Spinal cord injury usually causes permanent impairments and results in tremendous medical sequelae [4]. With the improved health care, the early phase death rate is decreasing and the life expectancy for persons with SCI is obviously increasing [4,5]. As long as the life span increasing, the quality of life (QOL) has gradually become one of the major rehabilitation objectives and important indicators of rehabilitation effectiveness [4,6]. Subjective QOL, such as happiness, psychological well-being, and life satisfaction, in persons with SCI has been reported lower than that of non-SCI group [7]. In addition, based on a meta-analysis research the QOL is fairly consistently correlated with social participation level, but not with the impairment severity of body function and structures [7]. White neck (2004) also pointed out that the severity of a spinal cord injury is not the best predictor of long-term outcomes [8].

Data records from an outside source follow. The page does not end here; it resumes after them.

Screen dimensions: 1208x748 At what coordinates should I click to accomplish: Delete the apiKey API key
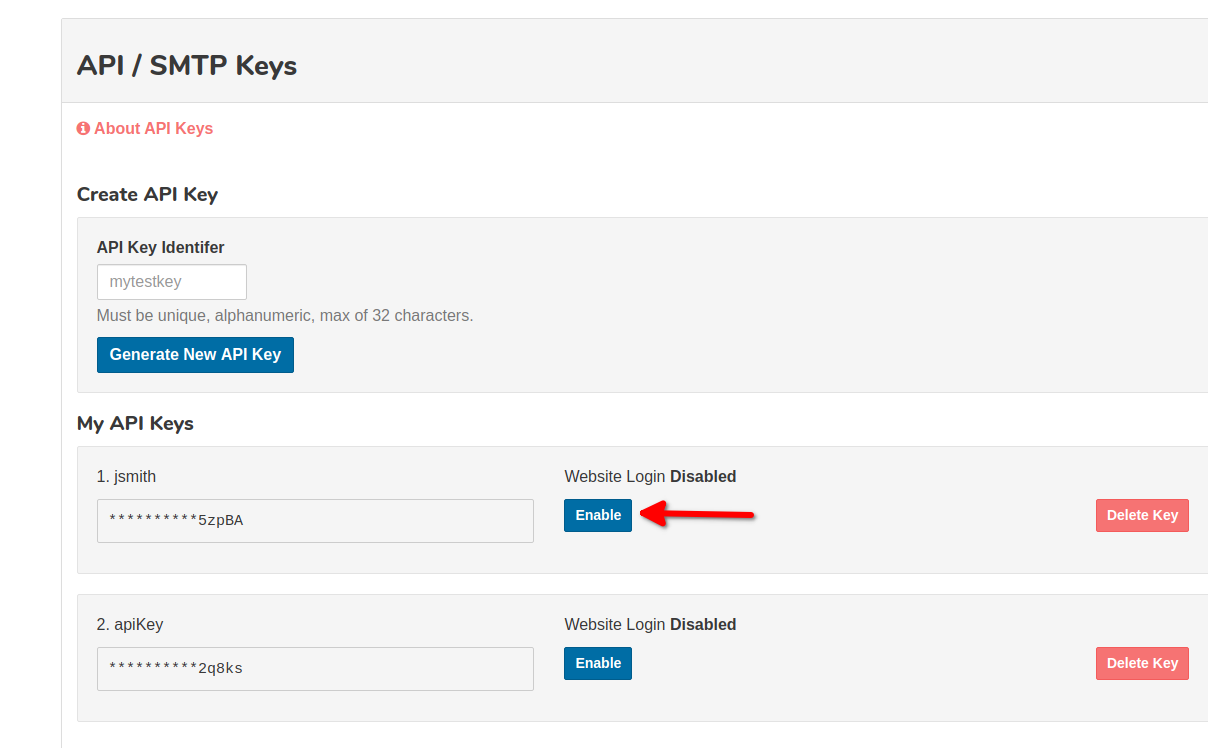(x=1142, y=662)

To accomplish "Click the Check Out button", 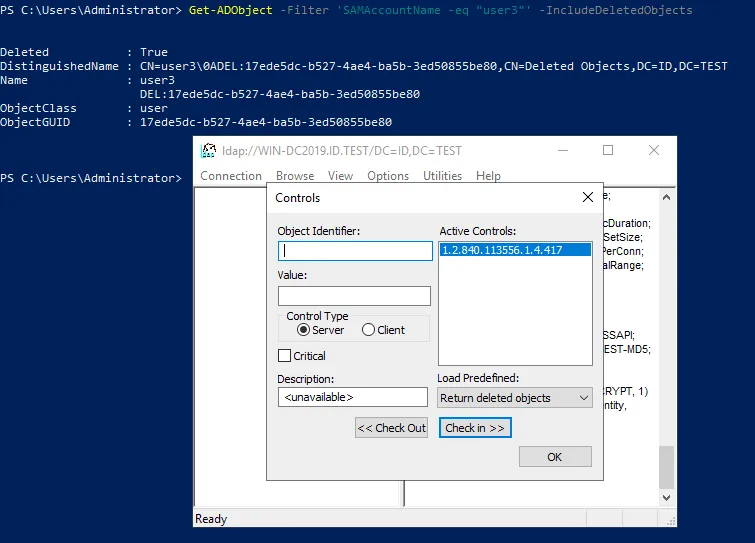I will [391, 428].
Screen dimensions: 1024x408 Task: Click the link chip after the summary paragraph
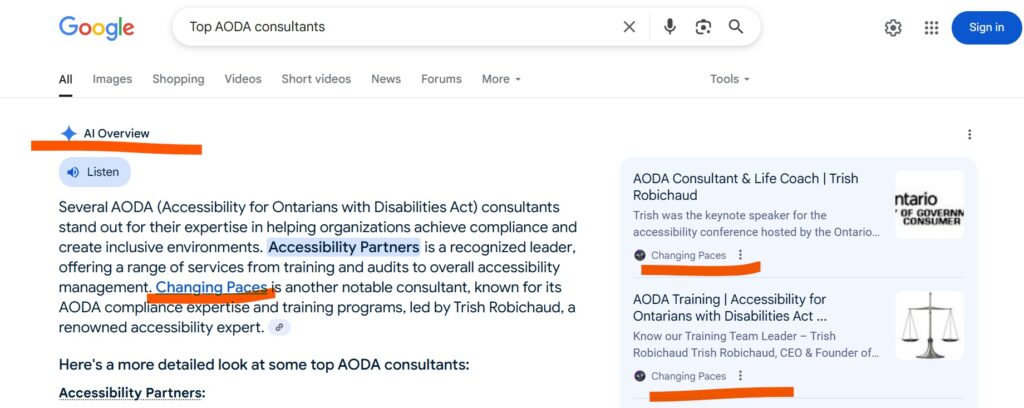[280, 327]
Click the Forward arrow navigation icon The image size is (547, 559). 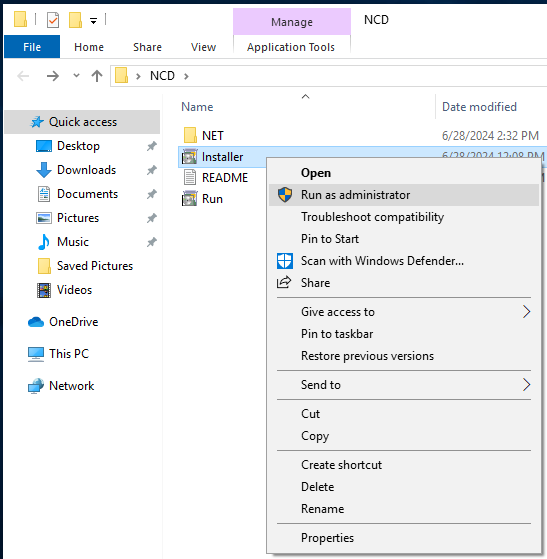click(53, 76)
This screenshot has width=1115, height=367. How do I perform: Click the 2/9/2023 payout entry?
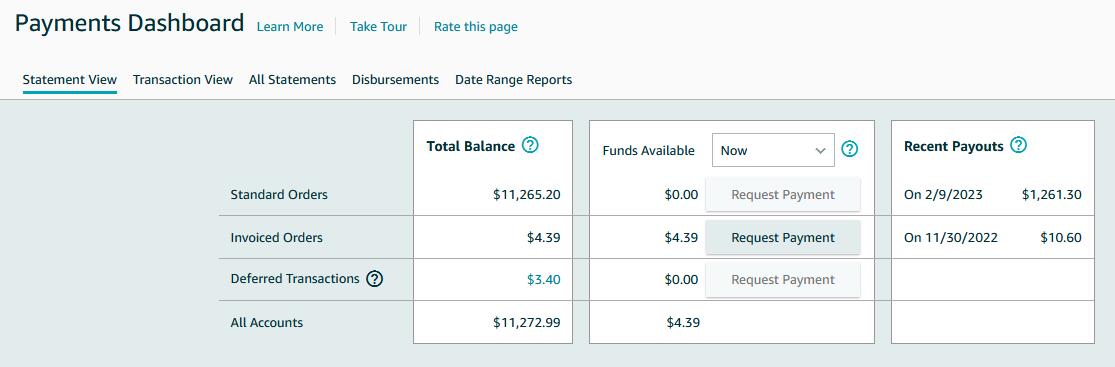(993, 194)
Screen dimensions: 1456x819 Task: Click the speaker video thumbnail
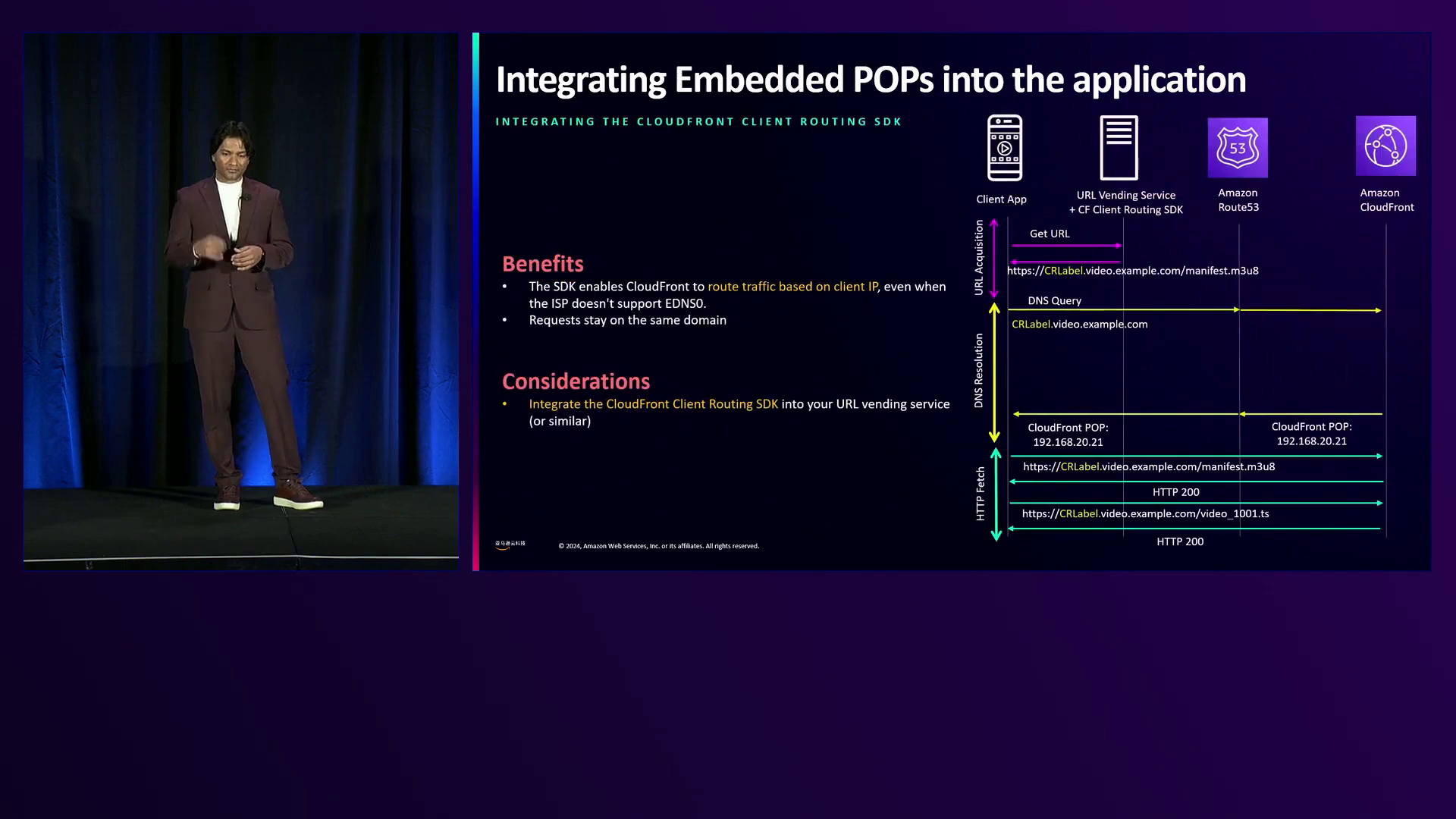pyautogui.click(x=240, y=301)
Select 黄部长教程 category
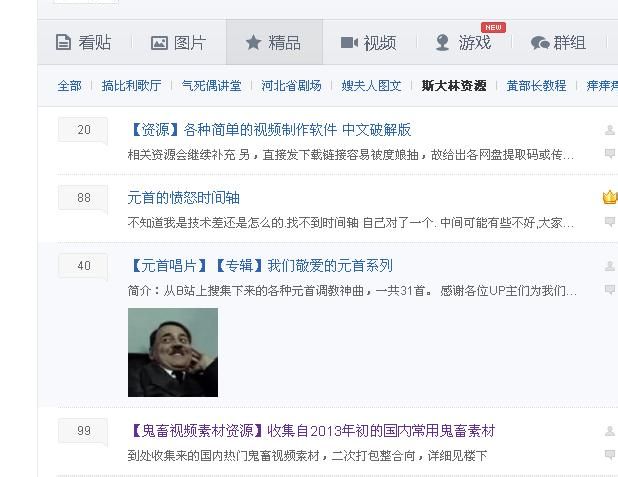Viewport: 618px width, 477px height. [536, 86]
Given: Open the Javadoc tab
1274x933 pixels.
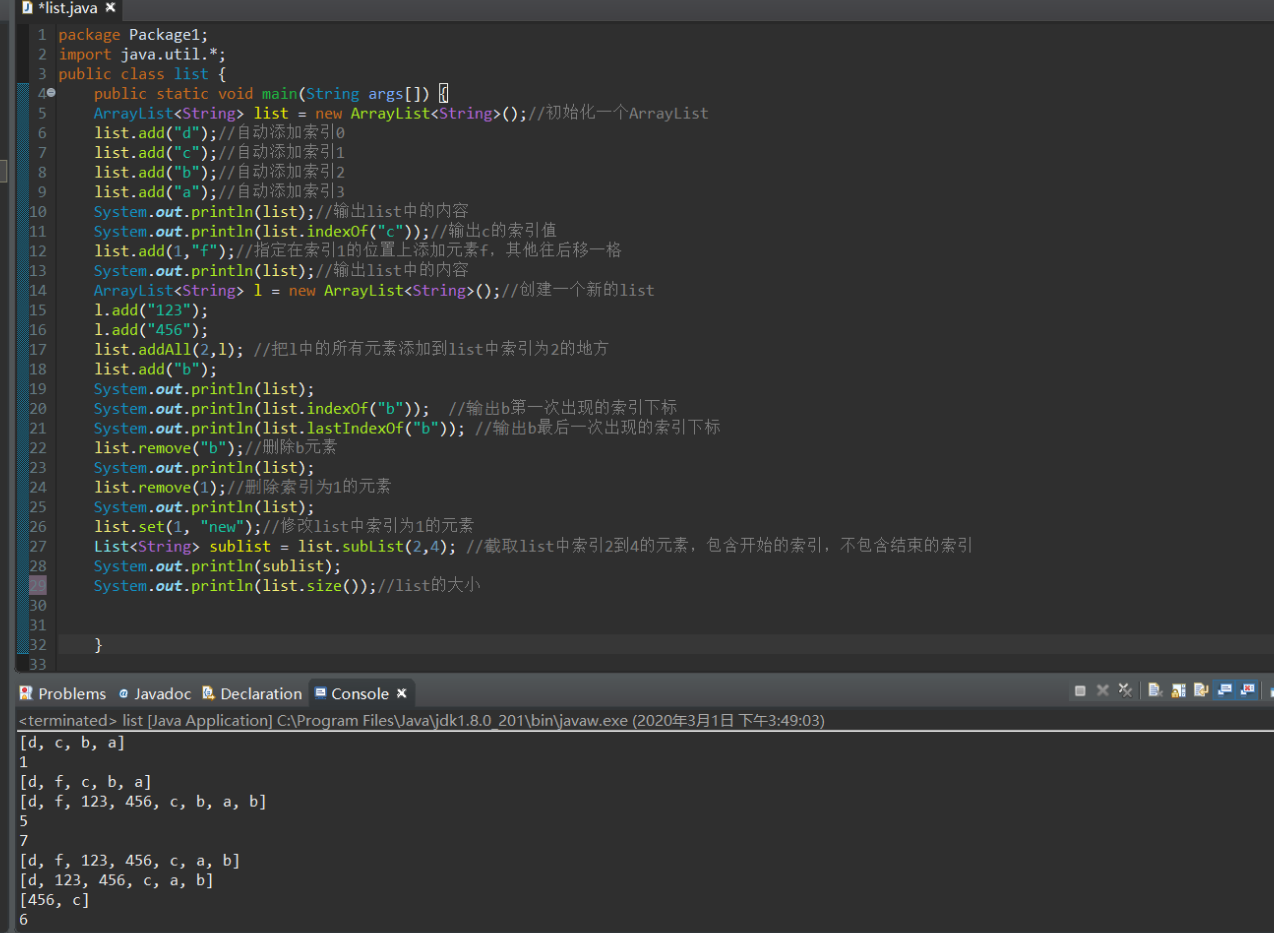Looking at the screenshot, I should point(162,693).
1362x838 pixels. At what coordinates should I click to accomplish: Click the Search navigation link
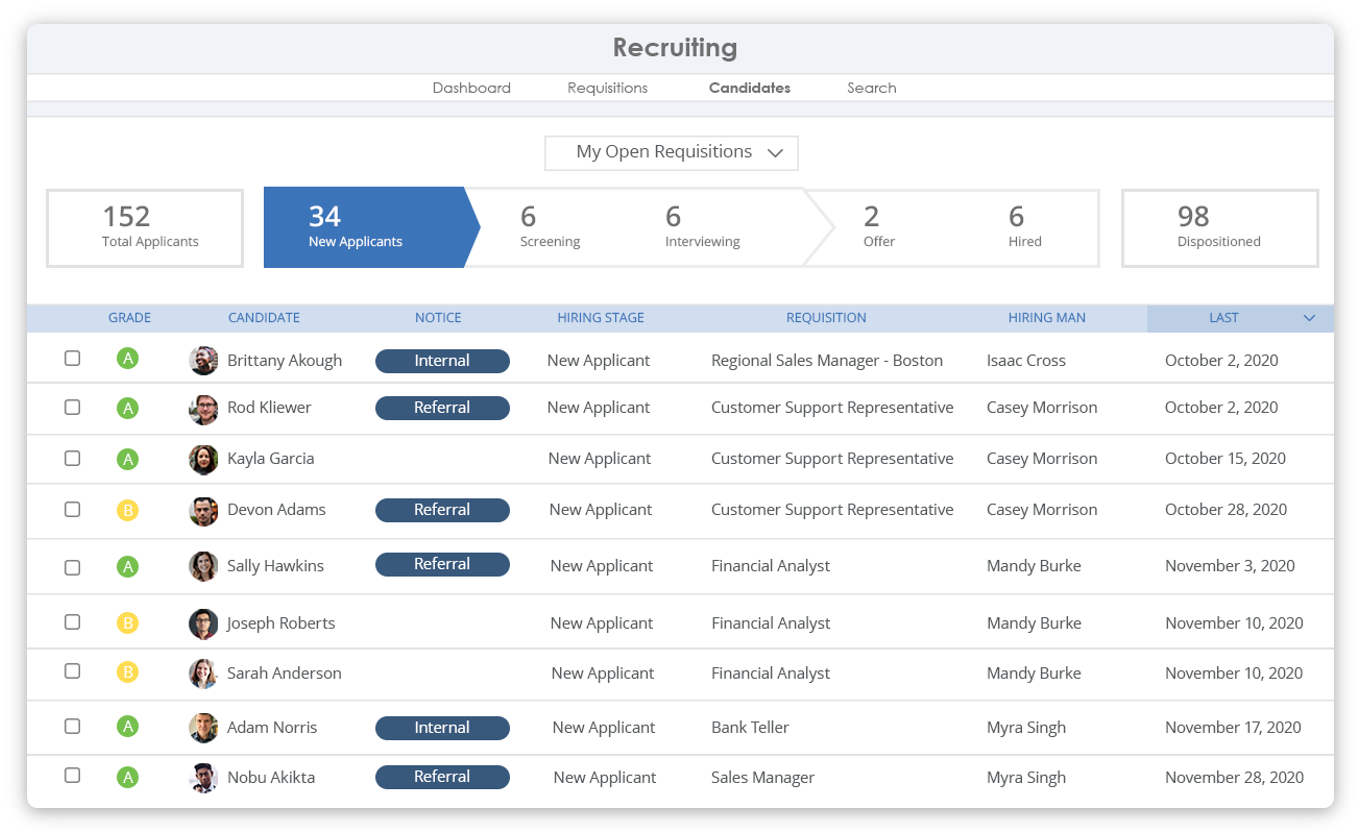870,88
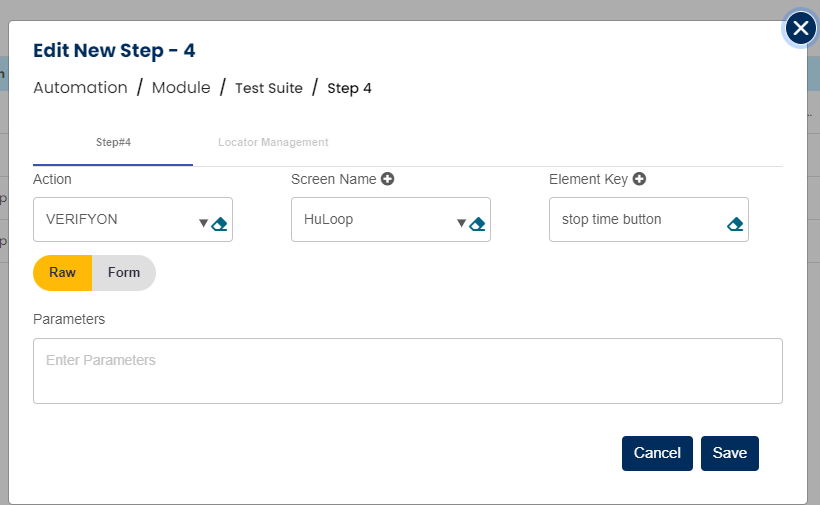Add new Element Key via plus icon
This screenshot has height=505, width=820.
639,179
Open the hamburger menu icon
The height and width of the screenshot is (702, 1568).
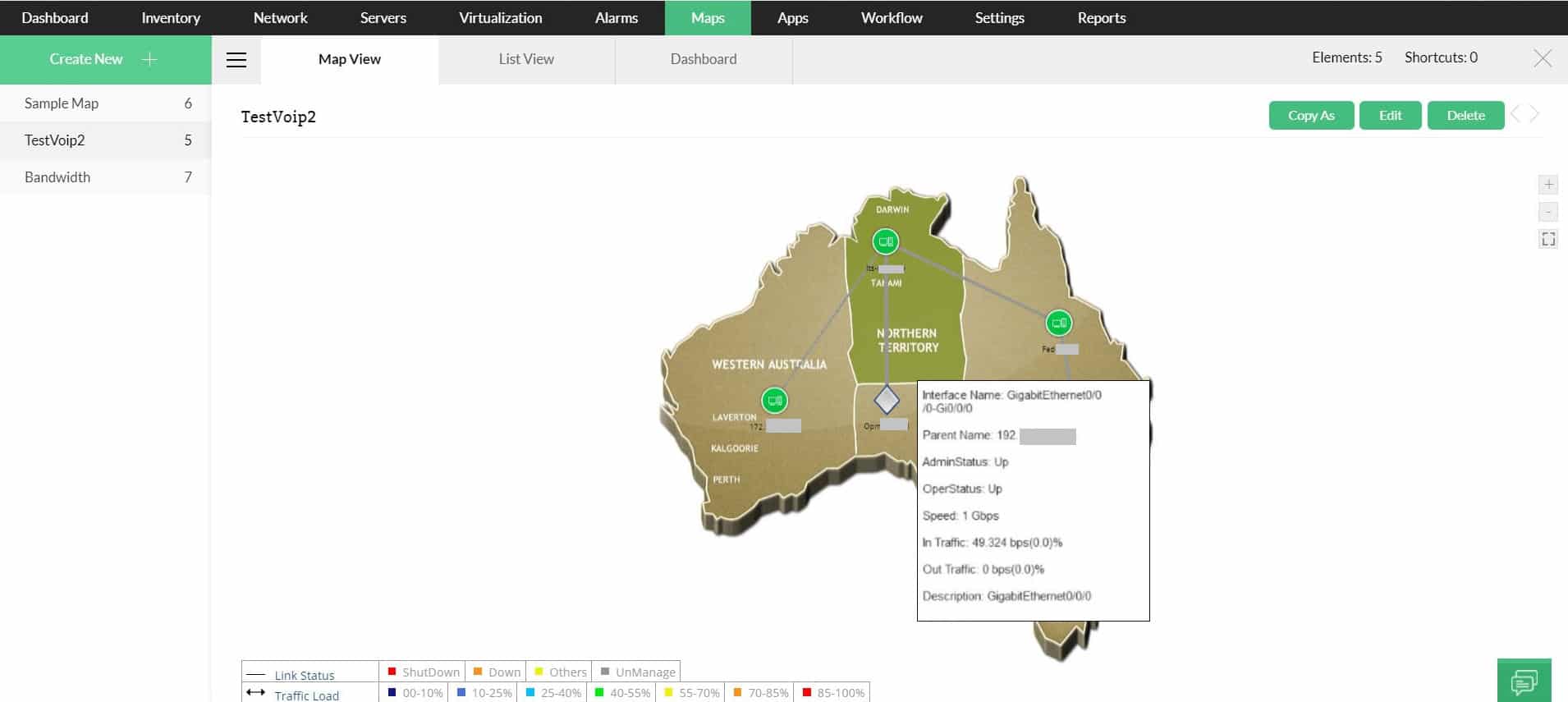pyautogui.click(x=236, y=60)
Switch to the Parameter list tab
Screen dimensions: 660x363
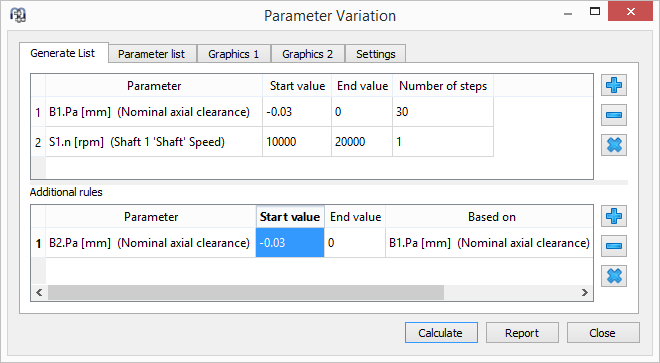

According to National Spinal Cord Injury Statistical Center (NSCISC), 59% of persons with SCI, aged from 16 to 59, were employed when they falling the mishap. Nevertheless, only 29% of them retained their jobs after eight years from accidence [9]. The employment rate was low for individuals with SCI [10]. Targett and his colleague believed that in addition to the personal sense of achievement, social identity can also promote life satisfaction for patients with paraplegia [9]. Chou et al.’s article also noted that the employed persons with SCI have better QOL than those nonemployed. There was evident positive correlation between job satisfaction and QOL for persons with SCI [11].

Taiwan’s Disability Evaluation System (DES) adopts the conceptual framework of the World Health Organization’s “International Classification of Functioning, Disability, and Health (ICF)”. The medical teams of the authorized hospitals, dated from July eleventh, 2012, started to assess persons with disabilities in two aspects: one was focused on the body function and structure; and the other was on activities and participation. With the reference to WHO Disability Assessment Schedule II (WHODAS 2.0), based on the 36-question version, the ICF team got permission to translated into Chinese and revised it into “The Functioning Scale of the Disability Evaluation System-Adult Version (shortened as FUNDES-Adult) to measure the individual’s activity and participation restriction on six domains: Cognition, Mobility, Self-care, Getting along with others, Life activities (household/work or school activities), and Participation [12].

The aims of current research are to investigate the relationships between participation restriction and quality of life in persons with spinal cord injury, and to compare differences of the quality of life and participation restriction between two groups, with or without employment.

Methods

This is a concurrent study and it has been approved with the ethical review done by Institutional Review Boards of two general hospitals. All participants had their written consents before enter this study.

Participants

Thirty-six patients with paraplegia, aged from 18 to 55 years, were invited to participate in this study. The participants were recruited from a rehabilitation department of an area hospital and a Spinal Cord Injury Association in central Taiwan. All the participants were diagnosed by neurologists as traumatic paraplegia and with disability identifications. The exclusion criteria were: brain injuries, cognitive dysfunction, visual and hearing impairments. Each participant received interview by a qualified interviewer of the Functioning Scale of the Disability Evaluation System and filled out the Quality of Life Questionnaires for Patients with Spinal Cord Injury. Their demographic data were shown in Table 1.